The thickness e of the elastic layer 21 is approximately 10 mm, whereas the width w of the elastic layer 21 should be preferably corresponding to at least one mesh width. In the exemplary embodiment shown in the figures the width w of the elastic layer 21 is approximately 50 mm.

Claims

1. A screen panel for at least partly covering an air intake opening of an air inlet house of a combustion engine or a compressor, which air inlet house has at least one filter for filtering the air to be supplied to the combustion engine or the compressor, wherein the screen panel comprises:

at least a frame to be connected to the air inlet house,

at least a metal grid to be connected with the frame for at least partly covering the air intake opening of the air inlet house, characterized in that, at least a part of a circumferential edge of the metal grid is embedded in an elastic layer, wherein the elastic layer can be clamped into the frame for connecting the metal grid with the frame.

2. A screen panel according to claim 1, wherein the entire circumferential edge of the metal grid is embedded with the elastic layer.

3. A screen panel according to claim 1, wherein the width of the elastic layer is provided by the distance between two opposing and substantially parallel extending edges of the elastic layer, wherein the width of the elastic layer is maximally 1/10 of the shortest distance between the center of the grid and the circumferential edge of the grid.

4. A screen panel according to claim 1, wherein the screen panel has a rectangular shape, wherein at least two opposing circumferential edges of the metal grid are at least partly embedded in elastic layers.

5. A screen panel according to claim 1, wherein the frame comprises a U-profile, wherein the elastic layer can be clamped between two opposing flexible legs of the U-profile.

6. A screen panel according to claim 1, wherein the at least one circumferential edge is partly embedded by several spaced apart elastic layer parts.

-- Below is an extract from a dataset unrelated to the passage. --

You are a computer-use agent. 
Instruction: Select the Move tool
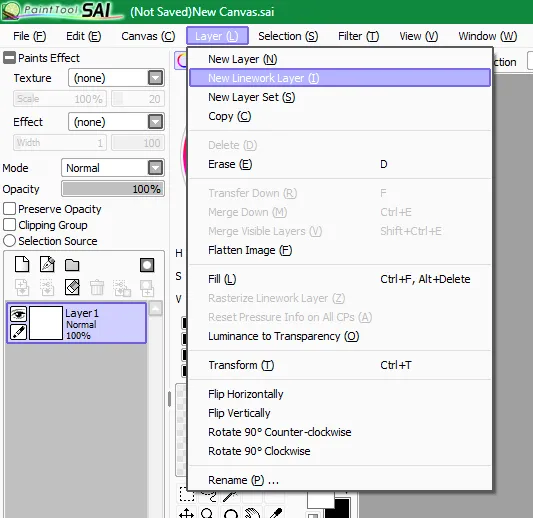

7. A screen panel according to claim 1, wherein the at least one circumferential edge is at least partly embedded in one strip-like elastic layer.

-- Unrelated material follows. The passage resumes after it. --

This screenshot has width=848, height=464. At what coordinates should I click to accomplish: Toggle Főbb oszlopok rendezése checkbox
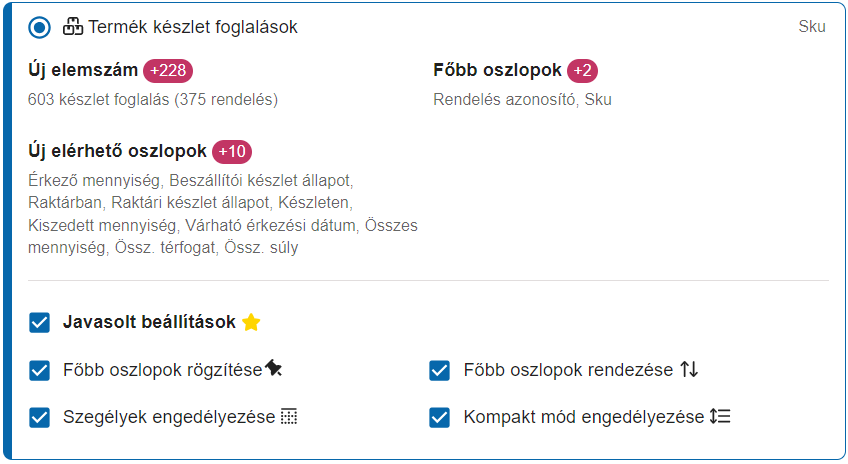439,371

8. A screen panel according to claim 1, wherein the elastic layer is plastic.

9. A screen panel according to claim 1, wherein the minimum distance between two opposing circumferential edges of the grid is 40 centimeters.

10. A screen panel according to claim 1, wherein the screen panel is a bird screen panel, wherein the metal grid of the bird screen panel has a minimum mesh width of 20 millimeters.

11. A screen panel according to claim 1, wherein the screen panel is an insect screen panel, wherein the metal grid of the insect screen panel has a maximum mesh width of 5 millimeters.

12. An air inlet house of a combustion engine having at least one air intake opening comprising a screen panel according to claim 1.

13. A screen panel according to claim 1, wherein the frame comprises a H-profile, wherein the elastic layer can be clamped between two opposing flexible legs of the H-profile.

14. A screen panel according to claim 8, wherein the plastic is polyvinyl chloride (PVC).

15. A screen panel according to claim 8, wherein the plastic is polyurethane (PU).

16. An air inlet house of a compressor having at least one air intake opening comprising a screen panel according to claim 1.